### EXERCISE PROMPT
Could you copy exactly the lines from the one containing "The width and height of the screenshot is (1920, 945)." through the last line of the records below, and nothing else?

### THE INPUT

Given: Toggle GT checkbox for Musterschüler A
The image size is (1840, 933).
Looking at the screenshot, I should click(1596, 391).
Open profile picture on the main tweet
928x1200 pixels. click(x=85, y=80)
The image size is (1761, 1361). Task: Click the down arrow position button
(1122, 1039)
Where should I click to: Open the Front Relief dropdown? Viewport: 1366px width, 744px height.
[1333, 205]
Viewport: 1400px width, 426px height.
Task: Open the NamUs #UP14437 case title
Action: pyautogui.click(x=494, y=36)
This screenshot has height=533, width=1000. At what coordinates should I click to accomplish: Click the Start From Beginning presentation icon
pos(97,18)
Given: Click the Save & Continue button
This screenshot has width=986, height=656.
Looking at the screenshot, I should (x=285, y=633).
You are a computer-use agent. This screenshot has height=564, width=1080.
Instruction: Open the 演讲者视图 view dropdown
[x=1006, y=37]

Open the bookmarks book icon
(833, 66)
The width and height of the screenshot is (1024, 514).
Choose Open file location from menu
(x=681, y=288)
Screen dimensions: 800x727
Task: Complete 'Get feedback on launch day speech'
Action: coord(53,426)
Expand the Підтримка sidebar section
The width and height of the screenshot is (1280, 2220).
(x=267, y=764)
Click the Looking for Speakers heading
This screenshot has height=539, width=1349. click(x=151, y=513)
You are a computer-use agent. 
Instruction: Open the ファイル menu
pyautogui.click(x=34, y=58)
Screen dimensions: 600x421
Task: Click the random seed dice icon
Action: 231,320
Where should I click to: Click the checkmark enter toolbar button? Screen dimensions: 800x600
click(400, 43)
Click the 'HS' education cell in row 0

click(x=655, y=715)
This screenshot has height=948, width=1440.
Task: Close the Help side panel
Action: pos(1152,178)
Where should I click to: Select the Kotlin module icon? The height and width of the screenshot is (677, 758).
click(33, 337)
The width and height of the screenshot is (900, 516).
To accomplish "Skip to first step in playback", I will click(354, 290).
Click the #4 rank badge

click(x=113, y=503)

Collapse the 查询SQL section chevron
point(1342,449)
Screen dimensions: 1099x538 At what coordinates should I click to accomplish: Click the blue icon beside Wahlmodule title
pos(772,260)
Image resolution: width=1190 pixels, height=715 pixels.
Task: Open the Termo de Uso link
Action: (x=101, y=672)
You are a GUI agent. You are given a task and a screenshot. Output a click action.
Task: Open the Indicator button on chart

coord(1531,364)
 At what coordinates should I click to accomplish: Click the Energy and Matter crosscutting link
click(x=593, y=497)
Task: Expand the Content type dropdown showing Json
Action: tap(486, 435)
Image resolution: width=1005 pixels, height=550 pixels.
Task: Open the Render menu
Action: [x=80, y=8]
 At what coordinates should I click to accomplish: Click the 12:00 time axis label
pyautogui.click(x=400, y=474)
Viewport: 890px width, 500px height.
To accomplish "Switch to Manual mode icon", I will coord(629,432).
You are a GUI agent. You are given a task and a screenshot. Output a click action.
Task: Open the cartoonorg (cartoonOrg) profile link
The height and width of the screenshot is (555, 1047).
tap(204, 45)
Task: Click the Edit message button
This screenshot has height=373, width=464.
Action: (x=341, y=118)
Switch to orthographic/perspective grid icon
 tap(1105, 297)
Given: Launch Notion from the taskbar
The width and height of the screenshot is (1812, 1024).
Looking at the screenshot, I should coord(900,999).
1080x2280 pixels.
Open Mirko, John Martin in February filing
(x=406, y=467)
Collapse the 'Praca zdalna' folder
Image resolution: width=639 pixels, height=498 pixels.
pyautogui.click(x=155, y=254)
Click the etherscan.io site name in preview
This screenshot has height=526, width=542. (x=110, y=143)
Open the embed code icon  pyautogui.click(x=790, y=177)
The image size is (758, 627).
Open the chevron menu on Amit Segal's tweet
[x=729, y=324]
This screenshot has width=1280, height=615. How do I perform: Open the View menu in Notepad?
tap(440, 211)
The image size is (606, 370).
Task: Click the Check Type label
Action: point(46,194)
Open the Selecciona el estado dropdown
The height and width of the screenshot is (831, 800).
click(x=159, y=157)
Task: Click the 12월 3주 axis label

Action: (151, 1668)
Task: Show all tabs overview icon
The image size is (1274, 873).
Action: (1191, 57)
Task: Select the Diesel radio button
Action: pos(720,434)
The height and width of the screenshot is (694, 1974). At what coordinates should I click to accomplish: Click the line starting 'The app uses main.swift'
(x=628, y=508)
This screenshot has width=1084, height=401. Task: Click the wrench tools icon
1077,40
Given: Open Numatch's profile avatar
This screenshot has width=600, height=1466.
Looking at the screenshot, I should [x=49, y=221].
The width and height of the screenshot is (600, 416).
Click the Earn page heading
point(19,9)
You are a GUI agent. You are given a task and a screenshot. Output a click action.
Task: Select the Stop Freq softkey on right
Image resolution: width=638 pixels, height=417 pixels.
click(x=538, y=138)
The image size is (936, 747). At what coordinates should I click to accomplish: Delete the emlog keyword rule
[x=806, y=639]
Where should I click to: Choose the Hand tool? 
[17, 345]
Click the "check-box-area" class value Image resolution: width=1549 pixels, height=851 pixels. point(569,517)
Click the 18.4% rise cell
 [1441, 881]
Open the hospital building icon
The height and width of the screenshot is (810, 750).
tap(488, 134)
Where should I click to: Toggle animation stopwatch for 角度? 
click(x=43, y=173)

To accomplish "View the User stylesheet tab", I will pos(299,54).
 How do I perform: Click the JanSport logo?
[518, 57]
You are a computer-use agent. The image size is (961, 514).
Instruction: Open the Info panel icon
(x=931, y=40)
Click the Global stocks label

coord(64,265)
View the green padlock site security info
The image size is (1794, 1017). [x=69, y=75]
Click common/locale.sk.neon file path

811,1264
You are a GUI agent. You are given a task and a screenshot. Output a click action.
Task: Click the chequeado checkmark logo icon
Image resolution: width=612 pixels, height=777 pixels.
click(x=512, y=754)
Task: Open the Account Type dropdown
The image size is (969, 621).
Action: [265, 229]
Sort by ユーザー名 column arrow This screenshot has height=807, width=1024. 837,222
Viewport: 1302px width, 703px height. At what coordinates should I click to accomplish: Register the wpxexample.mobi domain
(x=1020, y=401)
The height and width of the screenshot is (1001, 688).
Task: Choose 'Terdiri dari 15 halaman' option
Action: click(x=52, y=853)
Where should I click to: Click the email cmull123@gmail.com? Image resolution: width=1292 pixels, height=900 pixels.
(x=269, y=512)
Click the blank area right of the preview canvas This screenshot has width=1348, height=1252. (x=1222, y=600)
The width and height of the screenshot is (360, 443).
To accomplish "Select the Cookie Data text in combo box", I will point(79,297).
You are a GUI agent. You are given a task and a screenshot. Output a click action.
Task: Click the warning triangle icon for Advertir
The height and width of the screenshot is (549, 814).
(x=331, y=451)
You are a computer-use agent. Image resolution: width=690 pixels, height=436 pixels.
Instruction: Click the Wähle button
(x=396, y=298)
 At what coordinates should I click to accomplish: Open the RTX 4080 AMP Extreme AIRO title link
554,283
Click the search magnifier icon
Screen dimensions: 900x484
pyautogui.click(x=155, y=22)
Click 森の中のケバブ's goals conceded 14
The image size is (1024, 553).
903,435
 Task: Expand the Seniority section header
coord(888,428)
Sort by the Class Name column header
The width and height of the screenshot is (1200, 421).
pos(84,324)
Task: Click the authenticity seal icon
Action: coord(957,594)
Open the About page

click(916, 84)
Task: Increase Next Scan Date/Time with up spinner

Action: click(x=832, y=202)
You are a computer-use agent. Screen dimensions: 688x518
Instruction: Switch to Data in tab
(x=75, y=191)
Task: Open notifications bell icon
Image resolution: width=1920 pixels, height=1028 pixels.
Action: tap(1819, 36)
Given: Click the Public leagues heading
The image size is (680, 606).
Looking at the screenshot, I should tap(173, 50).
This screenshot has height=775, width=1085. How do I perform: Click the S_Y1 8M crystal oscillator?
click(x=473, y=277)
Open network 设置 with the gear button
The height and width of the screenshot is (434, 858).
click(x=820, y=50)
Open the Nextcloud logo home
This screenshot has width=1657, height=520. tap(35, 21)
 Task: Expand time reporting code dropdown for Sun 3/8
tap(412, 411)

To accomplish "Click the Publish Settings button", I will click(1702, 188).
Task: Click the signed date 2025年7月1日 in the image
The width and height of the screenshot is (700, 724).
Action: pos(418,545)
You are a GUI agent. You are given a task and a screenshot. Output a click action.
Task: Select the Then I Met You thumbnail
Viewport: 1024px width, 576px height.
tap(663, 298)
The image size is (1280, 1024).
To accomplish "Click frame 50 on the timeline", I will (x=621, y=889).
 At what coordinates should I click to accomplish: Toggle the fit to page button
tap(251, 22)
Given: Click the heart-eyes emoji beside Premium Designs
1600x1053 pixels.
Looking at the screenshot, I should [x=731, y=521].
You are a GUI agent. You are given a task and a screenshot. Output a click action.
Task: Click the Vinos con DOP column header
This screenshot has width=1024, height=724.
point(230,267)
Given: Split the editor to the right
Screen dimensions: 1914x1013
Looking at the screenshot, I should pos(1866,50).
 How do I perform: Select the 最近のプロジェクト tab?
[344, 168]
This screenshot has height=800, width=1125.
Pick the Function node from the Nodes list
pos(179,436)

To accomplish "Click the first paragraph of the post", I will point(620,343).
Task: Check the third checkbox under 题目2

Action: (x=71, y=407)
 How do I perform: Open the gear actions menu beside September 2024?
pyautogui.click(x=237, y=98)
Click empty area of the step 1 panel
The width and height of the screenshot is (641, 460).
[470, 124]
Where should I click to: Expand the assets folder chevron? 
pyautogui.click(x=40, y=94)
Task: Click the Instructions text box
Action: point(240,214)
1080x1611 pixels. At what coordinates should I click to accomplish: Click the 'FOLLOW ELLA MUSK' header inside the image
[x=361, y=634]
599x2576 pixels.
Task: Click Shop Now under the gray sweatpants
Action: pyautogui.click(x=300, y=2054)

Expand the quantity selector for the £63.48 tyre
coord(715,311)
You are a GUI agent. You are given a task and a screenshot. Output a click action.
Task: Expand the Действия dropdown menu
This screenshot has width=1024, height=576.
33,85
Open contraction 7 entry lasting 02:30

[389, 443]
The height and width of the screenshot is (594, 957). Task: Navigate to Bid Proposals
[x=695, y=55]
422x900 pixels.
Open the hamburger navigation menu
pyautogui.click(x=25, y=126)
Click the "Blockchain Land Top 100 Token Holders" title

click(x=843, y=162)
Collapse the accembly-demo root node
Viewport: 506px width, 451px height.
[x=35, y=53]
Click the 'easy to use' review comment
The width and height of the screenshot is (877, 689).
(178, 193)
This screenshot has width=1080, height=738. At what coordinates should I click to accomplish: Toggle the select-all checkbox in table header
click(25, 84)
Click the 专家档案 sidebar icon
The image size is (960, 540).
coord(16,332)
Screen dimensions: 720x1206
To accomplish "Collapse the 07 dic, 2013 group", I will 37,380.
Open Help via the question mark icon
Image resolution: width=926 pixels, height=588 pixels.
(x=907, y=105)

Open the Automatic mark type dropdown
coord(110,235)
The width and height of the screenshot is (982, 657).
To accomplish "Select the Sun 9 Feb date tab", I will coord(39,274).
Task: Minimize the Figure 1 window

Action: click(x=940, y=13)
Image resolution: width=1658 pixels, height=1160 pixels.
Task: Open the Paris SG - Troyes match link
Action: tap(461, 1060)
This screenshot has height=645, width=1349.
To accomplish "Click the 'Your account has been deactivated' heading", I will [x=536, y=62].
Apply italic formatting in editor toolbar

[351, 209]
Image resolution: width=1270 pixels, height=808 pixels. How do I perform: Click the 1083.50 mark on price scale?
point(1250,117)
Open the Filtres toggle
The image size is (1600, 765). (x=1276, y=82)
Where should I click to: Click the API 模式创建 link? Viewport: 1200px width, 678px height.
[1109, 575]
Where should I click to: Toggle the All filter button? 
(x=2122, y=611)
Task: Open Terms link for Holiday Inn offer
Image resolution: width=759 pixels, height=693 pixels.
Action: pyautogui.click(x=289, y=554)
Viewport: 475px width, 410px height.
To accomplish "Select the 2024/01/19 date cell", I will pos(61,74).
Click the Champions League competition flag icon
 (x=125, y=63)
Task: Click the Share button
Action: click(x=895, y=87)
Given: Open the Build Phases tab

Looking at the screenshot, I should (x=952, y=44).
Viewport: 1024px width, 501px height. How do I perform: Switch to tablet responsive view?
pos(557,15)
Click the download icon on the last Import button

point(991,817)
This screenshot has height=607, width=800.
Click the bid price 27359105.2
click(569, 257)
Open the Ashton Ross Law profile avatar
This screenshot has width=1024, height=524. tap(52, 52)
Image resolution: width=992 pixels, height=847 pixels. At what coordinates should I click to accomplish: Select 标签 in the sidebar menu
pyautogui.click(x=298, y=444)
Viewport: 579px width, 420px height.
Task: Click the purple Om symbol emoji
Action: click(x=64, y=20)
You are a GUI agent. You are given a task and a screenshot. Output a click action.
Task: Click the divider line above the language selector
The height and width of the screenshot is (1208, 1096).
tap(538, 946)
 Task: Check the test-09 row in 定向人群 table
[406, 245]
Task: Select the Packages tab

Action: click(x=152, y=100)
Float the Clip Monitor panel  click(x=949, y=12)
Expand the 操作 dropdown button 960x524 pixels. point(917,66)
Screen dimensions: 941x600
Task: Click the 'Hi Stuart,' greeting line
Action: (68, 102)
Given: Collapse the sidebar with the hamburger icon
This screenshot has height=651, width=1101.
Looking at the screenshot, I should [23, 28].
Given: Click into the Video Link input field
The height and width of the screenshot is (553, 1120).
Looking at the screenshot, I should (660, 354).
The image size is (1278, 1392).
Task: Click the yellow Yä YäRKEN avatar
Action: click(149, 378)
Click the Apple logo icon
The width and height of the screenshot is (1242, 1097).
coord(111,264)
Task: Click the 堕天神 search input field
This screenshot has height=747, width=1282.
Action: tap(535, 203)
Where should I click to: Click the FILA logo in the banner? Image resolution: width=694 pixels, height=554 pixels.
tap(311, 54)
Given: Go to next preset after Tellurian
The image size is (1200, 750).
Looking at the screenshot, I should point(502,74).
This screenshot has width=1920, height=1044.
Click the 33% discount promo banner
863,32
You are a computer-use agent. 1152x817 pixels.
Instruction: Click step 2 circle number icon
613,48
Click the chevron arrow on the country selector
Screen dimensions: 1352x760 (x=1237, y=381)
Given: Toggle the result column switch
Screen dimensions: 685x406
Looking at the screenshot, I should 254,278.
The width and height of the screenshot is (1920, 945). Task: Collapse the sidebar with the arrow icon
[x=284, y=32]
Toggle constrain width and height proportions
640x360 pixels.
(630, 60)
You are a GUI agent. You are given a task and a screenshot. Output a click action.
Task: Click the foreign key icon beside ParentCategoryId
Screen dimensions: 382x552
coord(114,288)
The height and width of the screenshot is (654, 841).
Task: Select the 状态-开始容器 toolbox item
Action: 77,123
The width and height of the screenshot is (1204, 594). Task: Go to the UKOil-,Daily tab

### THE ANSWER
The width and height of the screenshot is (1920, 945). Task: Collapse the sidebar with the arrow icon
[x=284, y=32]
Toggle constrain width and height proportions
640x360 pixels.
(630, 60)
You are a GUI agent. You are given a task and a screenshot. Output a click action.
Task: Click the foreign key icon beside ParentCategoryId
Screen dimensions: 382x552
coord(114,288)
The height and width of the screenshot is (654, 841).
Task: Select the 状态-开始容器 toolbox item
Action: 77,123
The width and height of the screenshot is (1204, 594). Task: Go to the UKOil-,Daily tab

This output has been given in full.